Figure 7. Relative frequencies of response categories for the three items (rows) in the original version (CRT, left columns) and transformed variant (CRTt, right column) in Study 2: All non-listed responses are categorized as Other, error bars mark the 95% CI of the proportion. Bars correspond to the results in the MTurk sample, for the CRT items, results for the Qualtrics sample are marked by the letter Q with CI bars.
3.3.4. Correlations With Other Measures and Gender Effects
The reduction in ceiling effect demonstrated for the CRTt compared to the CRT would allow, in principle, for a better differentiation between experienced participants and a better predictive performance— if the finer differentiation was indeed related to the measured construct. To test this, I consider one categorical variable (gender) and two continuous cognitive measures (subjective numeracy and financial literacy) that have been shown to be related with the original CRT (Frederick, 2005; Campitelli and Labollita, 2010; Cokely et al., 2012; Bialek and Pennycook, 2017).

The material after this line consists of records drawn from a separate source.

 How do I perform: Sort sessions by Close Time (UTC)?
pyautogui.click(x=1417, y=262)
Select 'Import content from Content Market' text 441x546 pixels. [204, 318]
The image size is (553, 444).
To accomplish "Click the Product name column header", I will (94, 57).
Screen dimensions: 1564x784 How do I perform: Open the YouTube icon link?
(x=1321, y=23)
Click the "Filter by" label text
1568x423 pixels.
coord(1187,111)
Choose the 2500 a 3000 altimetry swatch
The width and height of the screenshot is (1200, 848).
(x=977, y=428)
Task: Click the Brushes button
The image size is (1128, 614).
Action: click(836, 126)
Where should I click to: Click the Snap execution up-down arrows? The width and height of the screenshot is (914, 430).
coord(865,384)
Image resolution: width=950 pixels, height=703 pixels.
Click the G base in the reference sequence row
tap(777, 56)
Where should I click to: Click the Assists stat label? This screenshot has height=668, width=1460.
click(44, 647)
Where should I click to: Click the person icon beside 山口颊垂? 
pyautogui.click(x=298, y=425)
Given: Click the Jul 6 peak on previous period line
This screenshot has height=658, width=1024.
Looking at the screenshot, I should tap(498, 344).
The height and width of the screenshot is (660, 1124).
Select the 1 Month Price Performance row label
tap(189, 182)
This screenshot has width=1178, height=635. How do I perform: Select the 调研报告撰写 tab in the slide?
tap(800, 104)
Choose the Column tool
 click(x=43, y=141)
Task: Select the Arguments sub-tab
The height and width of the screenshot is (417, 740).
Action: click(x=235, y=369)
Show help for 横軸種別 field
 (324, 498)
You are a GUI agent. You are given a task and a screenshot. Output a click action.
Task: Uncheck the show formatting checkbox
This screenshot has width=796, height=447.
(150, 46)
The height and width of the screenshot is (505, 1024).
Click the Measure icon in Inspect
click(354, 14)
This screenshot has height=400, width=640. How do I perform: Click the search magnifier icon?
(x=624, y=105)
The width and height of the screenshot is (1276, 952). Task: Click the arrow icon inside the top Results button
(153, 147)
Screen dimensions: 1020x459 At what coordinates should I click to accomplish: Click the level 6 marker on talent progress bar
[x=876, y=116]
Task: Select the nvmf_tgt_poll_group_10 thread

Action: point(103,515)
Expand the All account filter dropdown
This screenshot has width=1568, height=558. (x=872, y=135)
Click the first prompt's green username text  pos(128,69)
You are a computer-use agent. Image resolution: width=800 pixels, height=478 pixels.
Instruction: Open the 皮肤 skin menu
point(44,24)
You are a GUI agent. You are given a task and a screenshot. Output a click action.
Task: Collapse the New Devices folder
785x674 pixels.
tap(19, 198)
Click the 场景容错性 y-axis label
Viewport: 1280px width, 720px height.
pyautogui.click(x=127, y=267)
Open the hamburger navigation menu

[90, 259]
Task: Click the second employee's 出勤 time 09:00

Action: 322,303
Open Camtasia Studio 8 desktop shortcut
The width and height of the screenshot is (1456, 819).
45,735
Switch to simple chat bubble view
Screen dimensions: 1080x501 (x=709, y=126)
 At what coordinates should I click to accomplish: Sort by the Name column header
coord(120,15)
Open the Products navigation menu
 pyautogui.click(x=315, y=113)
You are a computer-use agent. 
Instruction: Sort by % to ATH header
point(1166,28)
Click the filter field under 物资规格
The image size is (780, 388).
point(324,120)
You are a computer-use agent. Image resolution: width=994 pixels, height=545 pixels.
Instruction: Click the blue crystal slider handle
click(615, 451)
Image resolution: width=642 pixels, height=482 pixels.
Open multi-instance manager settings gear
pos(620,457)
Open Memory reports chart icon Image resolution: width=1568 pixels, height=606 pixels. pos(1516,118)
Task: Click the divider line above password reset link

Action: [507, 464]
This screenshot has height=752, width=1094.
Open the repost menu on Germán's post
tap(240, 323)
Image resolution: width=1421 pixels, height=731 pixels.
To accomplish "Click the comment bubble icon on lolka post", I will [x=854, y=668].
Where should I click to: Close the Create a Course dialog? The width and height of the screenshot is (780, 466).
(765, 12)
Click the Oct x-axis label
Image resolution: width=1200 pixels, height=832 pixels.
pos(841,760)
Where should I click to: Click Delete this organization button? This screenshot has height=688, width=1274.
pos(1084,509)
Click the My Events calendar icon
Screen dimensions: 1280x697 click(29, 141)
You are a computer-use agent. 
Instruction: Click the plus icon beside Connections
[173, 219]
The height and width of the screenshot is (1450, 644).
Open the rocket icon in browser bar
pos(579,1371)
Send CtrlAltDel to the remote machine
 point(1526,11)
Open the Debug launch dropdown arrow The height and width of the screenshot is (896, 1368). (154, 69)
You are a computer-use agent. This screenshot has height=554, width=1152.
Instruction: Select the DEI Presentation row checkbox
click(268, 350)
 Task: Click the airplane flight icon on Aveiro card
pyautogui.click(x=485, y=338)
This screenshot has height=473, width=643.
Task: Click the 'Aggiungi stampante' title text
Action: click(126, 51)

Gender information was collected for both the second MTurk sample and the Qualtrics sample. A repeated-measures ANOVA for the MTurk data with scale version as within-factor and gender and HIT number category as between-factors, showed a significant (ordinal) interaction of version and gender [F(1,688) = 4.03, p = 0.04, partial η2 = 0.006] and significant main effects for version [F(1,688) = 117.51, p < 0.001, partial η2 = 0.15] and gender [F(1,688) = 6.89, p = 0.009, partial η2 = 0.01]. Table 2 presents means for female and male participants across the variants and samples and illustrates both effects: Male participants have higher scores than female participants for both tests, while this difference is larger for the CRTt than for the CRT11. In addition, there was a main effect for HIT number category [F(4,688) = 9.62, p < 0.001, partial η2 = 0.05]—the practice effect—and an interaction between version and HIT number [F(4,688) = 5.90, p < 0.001, partial η2 = 0.03], as illustrated in Figure 5. Table 2 also reports the corresponding results for the Qualtrics sample (with participants likely to have had less exposure to the CRT, as reflected in the lower mean scores). The CRT score difference was larger in the Qualtrics than in the MTurk sample, and similar to the CRTt difference, with all scores lower in the Qualtrics sample. Note that gender was chosen because of demonstrated robust differences for correct and false solutions in the past (Frederick, 2005; Campitelli and Labollita, 2010; Campitelli and Gerrans, 2014; Toplak et al., 2014; Cueva et al., 2016), not because of substantive theory linking gender and expected solution rates.
Table 2. Mean scale scores for the CRT (Qualtrics and MTurk) and the CRTt (MTurk) split by gender and test for differences (two-sided independent samples t-test; Mturk: nfemale = 344, nmale = 354, Qualtrics: nfemale = 692, nmale = 546), 95% CI for the difference in group means and Cohen's d.
188.8.131.52. Subjective numeracy and financial literacy
Participants obtained a mean score of 13.7 (Md = 14, SD = 3.09) on the subjective numeracy scale and a mean score of 3.7 (Md = 4, SD = 1.16) on the financial literacy measure. For both subjective numeracy and financial literacy, correlations with the CRTt were higher than those with the CRT (see Table 3). Again, these results can be interpreted as ambivalent news for the CRT: On the one hand, correlations with related variables prevailed in spite of familiarity and repeated exposure. On the other hand, average scores seem to have increased beyond an optimal point, such that a ceiling effect hurts differentiation (the earlier floor effect is certainly no longer a concern). Thus, at least for the observed sample, the transformation of items increased correlations.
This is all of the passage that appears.